(Beginning of Data records)

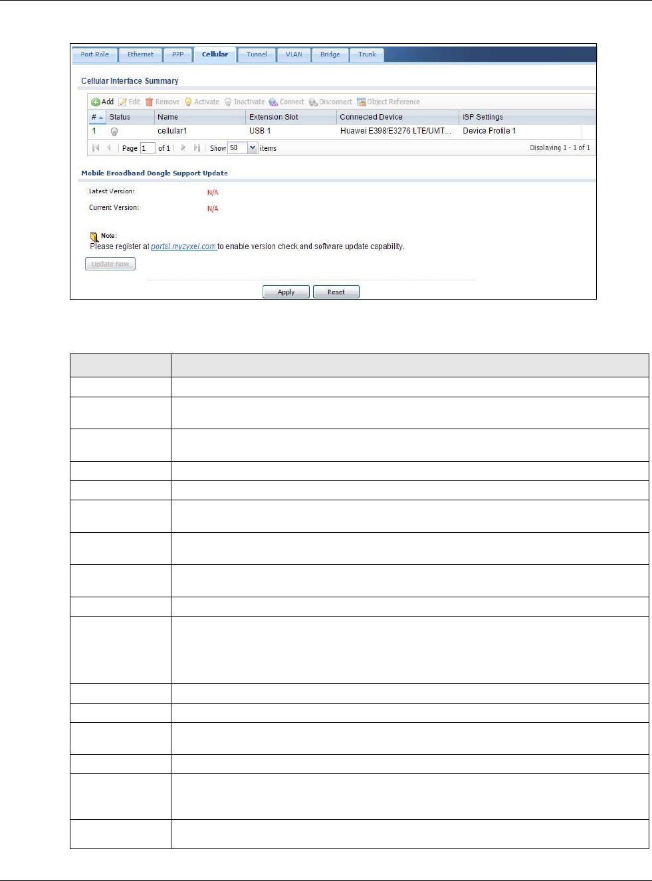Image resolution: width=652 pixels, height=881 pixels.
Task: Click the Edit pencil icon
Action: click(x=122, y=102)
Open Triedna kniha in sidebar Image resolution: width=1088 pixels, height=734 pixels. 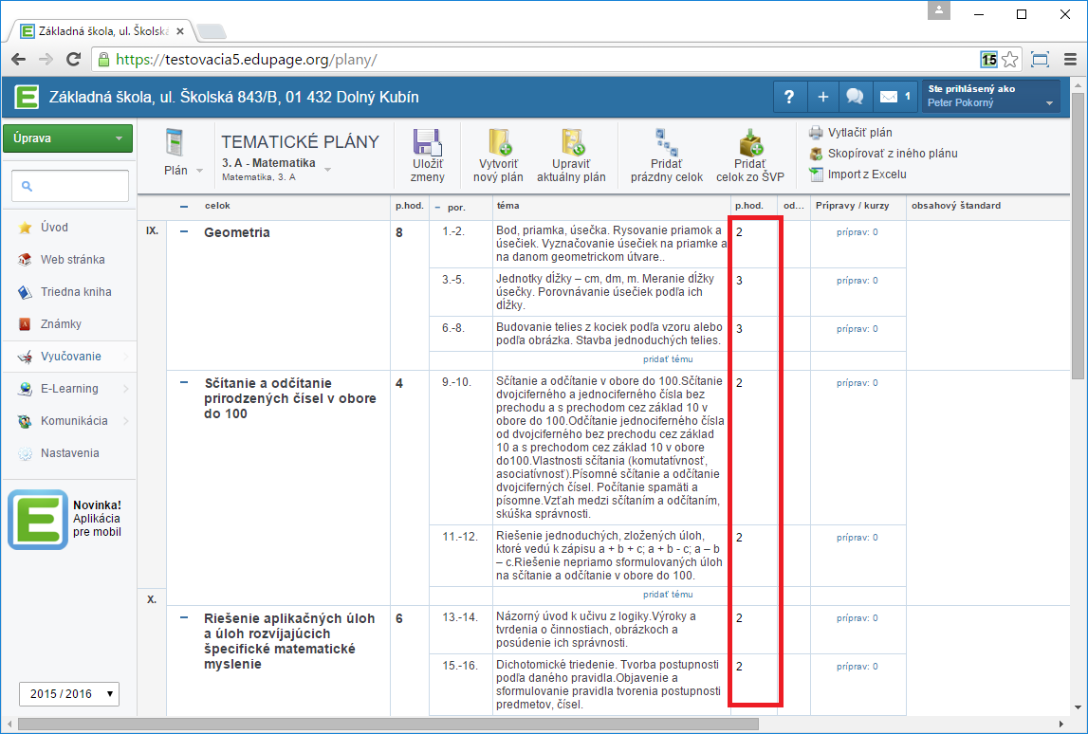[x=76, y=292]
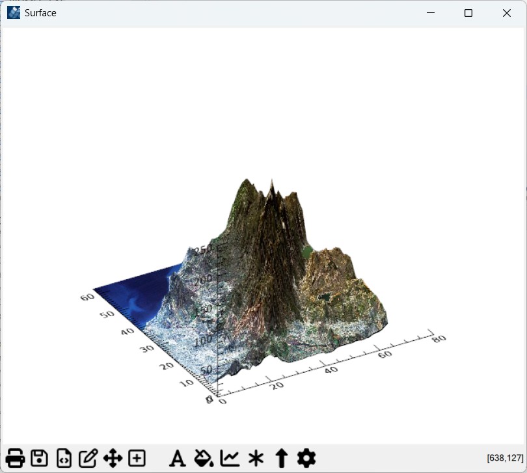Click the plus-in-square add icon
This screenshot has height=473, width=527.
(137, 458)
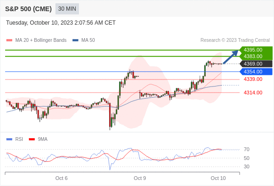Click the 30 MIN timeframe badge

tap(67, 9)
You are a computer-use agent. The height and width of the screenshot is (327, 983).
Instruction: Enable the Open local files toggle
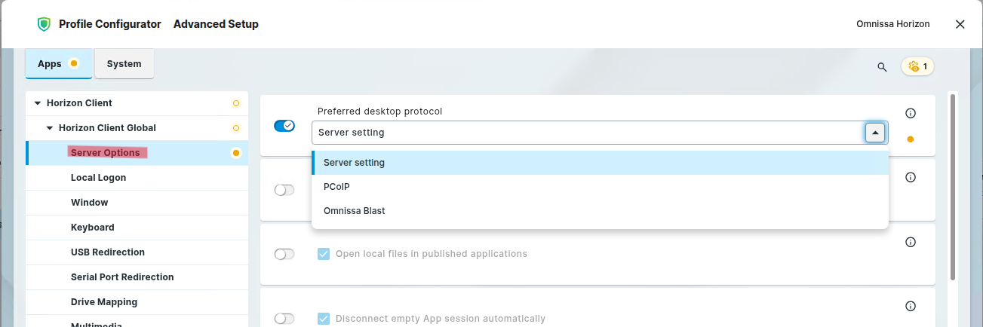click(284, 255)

(End of Data records)

What you are asked to do: Leave the pictures out, and copy exactly each line from the one containing "You are a computer-use" through the final line of the data.

Task output:
You are a computer-use agent. The height and width of the screenshot is (327, 983).
Instruction: Enable the Open local files toggle
click(284, 255)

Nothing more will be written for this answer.